まだ起きる気配はない。心配になって間近で体調を確認してみるも、特に異変はなく呼吸も安定していた。むしろ顔色が少し良くなっているように思える。
この分なら寝かせたままで大丈夫そうだ。最悪は病院に連れて行こうと考えていたけれど、その場合は事情説明などで間違いなくトラブルが発生していただろうから、こちらとしても良い傾向である。
ちょっとひと人心地ついた感じだ。
そんなわけで、今のうちに所用を済ませるとしよう。
「少し出てくるけど、そのままご飯を食べていてね」
俺はよくわかっていなさそうな二人に見送られつつ居間を後にする。
向かった先はPCなどを設置してある二階の自室。中に入ってすぐデスク脇に置いてある仕事用の鞄からメモ用紙を取りだし、ささっとペンを走らせる。
『三人の女児を預かっています。数時間おきにこちらへ確認に戻りますので、保護者の方はその場でお待ち下さい』
その後、俺は例の廃聖堂へ舞いもどり、純白の女神像の足元に先の文言を記したメモを残す。

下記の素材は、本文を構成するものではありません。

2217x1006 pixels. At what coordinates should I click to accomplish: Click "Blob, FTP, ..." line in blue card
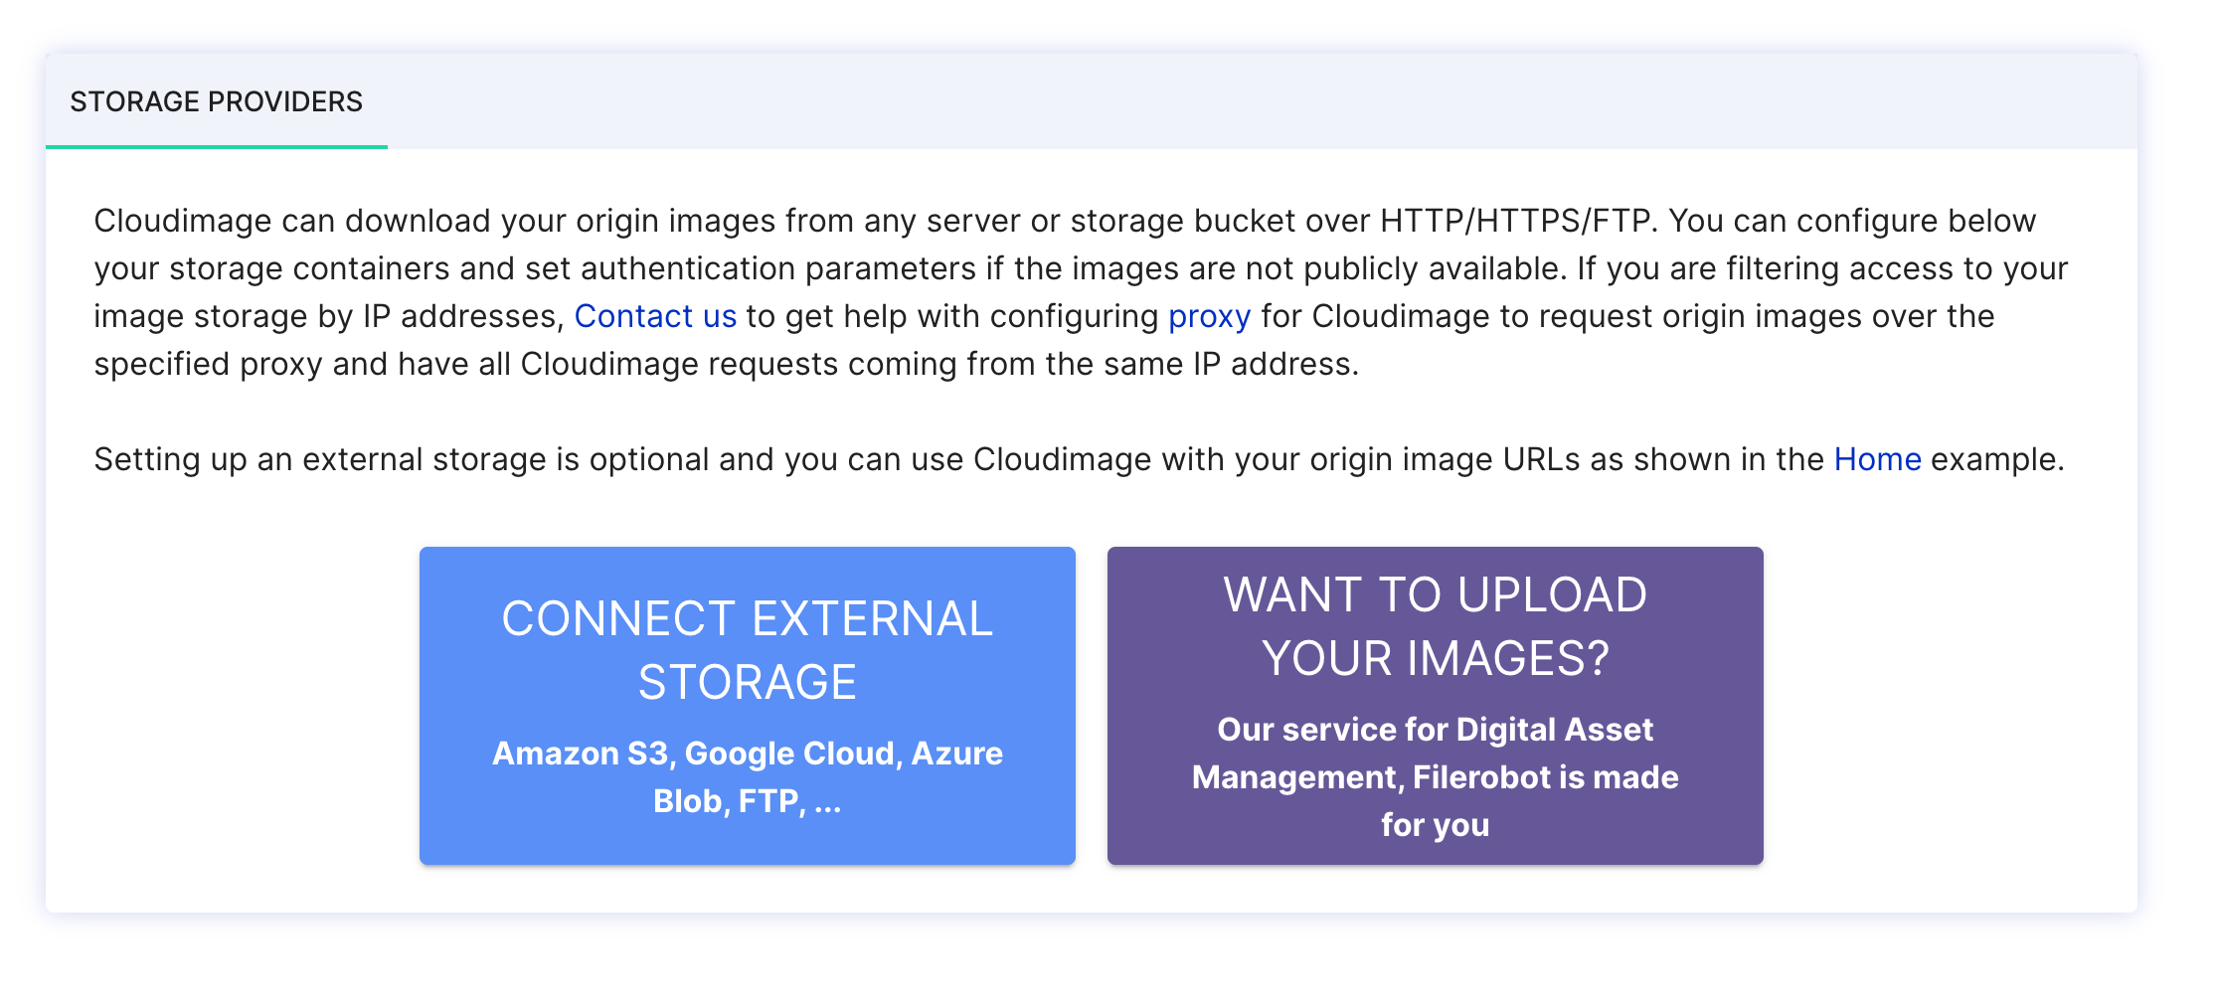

日本語を読めるかどうか不明だが、保護者がいた場合を考えての対策である。その辺に落ちている瓦礫を乗せておけば風で飛んでいく心配もない。
「よし……ちょっと外の様子をのぞいてみるか」
目的を達成した俺は、女神像とは真逆の方向へ目を向ける――視線の先には外界と通じる廃聖堂の出入り口があった。存在するはずの扉は壊されてしまったようで、今は外光が盛大に入りこんでいる。
外をうろつくつもりはないけれど、あそこから周囲を観察しようと思う。どのような世界が広がっているのかを知っておくことは、幼女たちのお世話方針を定めるうえで有用だと判断した。
俺はさっそく内壁に手をかけて外の光景をうかがう。
「街だ……けど、日本とは根本的に違うな」
真っ先に目に飛び込んできたのは、高い青空に燦然と輝く太陽――その下には、古い時代の『西洋の庶民街』を彷彿させる光景が広がっていた。
木材の骨組みに漆喰やレンガを組み合わせた造りの家屋が主流で、大きさはまちまち。ただしあまり豊かには見えず、少し埃っぽく、どこかうら寂しい印象を受けた。
次いで付近の通りに目を移すと、そこを行き交う人々の姿を確認できる。
俺の知る『人類』とさほど変わらぬ外見の者の他にも、様々なタイプの獣耳や尻尾を生やした者たちが混在し、さらには髪色までもが多彩で、得も言われぬ異国情緒……いや、ファンタジー感が漂う。顔立ちは西洋風だ。
男性の衣服は、詰め襟のシャツにベスト、加えて長ズボンに革靴、といった組み合わせが一般的らしい。
女性は大抵が、丈の長いワンピースの上にボディスのような衣服をかさね、足元は革靴だ。コスプレっぽい。
どちらも共通して作りや素材はあまり良くなさそう。おまけに、カラーバリエーションに乏しいように思えた。
「ふうむ……これ、もしや『異世界』なのでは?」
どう考えても日本じゃない。それどころか、地球ですらないだろう――この光景にふさわしい言葉を俺は、異世界という単語以外に思いつかない。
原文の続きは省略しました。